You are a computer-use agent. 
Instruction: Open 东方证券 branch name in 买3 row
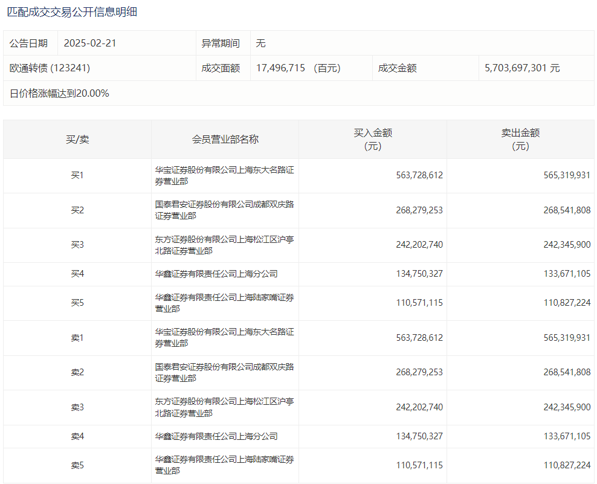coord(224,245)
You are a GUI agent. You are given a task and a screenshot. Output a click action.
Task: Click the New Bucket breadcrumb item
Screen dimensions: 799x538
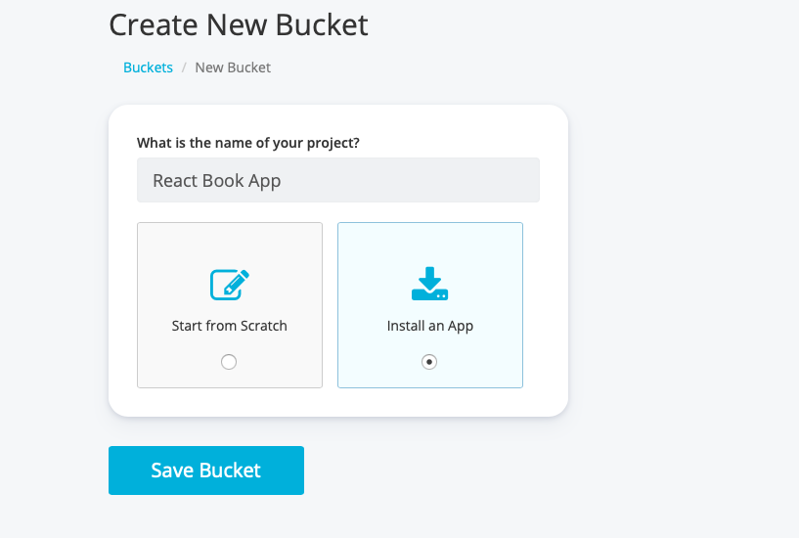(233, 67)
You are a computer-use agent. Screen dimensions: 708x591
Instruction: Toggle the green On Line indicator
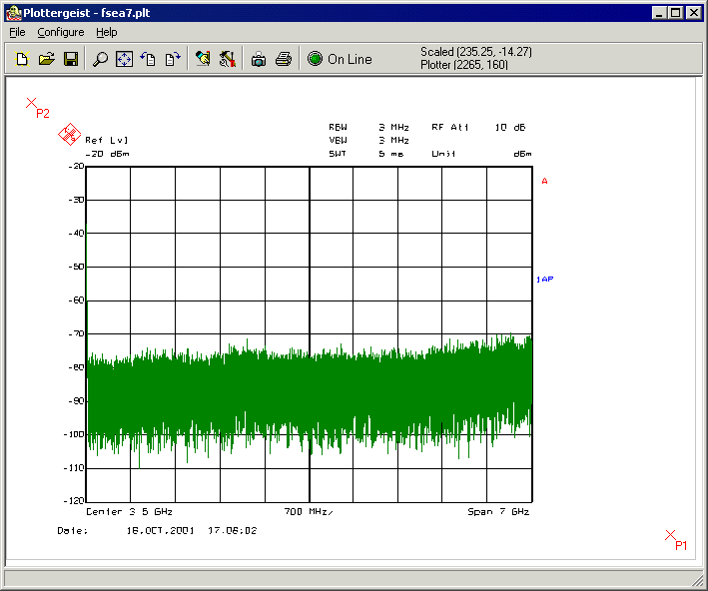click(x=316, y=60)
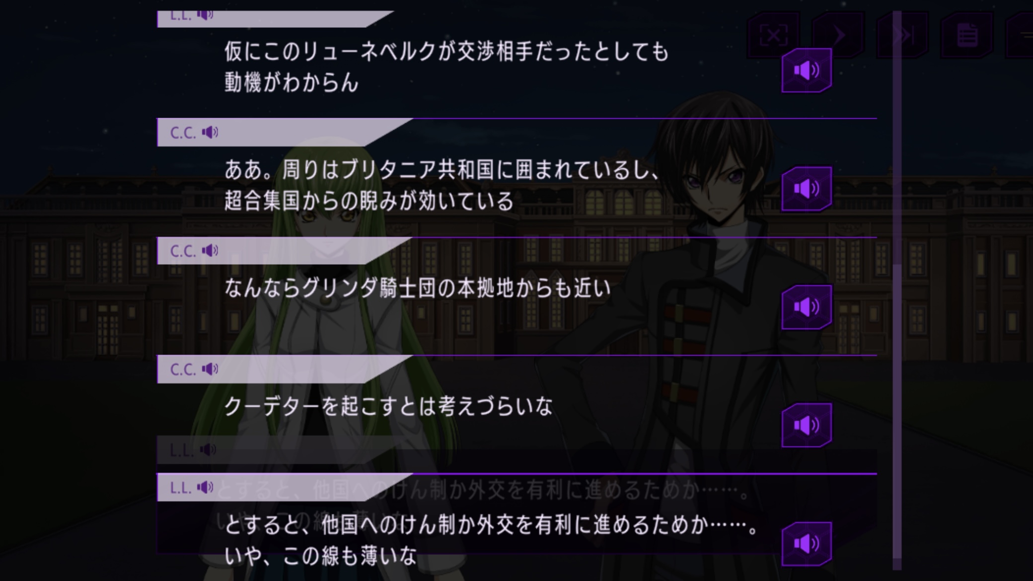The image size is (1033, 581).
Task: Play voice for the last L.L. line
Action: click(807, 544)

The task:
Render the entries above as a JSON list of strings, with one string for each line and no blank lines. Leave the pictures out.

Correct response:
[
  "You are a computer-use agent. ",
  "Instruction: Open 东方证券 branch name in 买3 row",
  "coord(224,245)",
  "You are a GUI agent. You are given a task and a screenshot. Output a click action.",
  "Task: Click the New Bucket breadcrumb item",
  "Screen dimensions: 799x538",
  "(233, 67)",
  "You are a computer-use agent. Screen dimensions: 708x591",
  "Instruction: Toggle the green On Line indicator",
  "click(x=316, y=60)",
  "The image size is (1033, 581).",
  "Task: Play voice for the last L.L. line",
  "Action: click(807, 544)"
]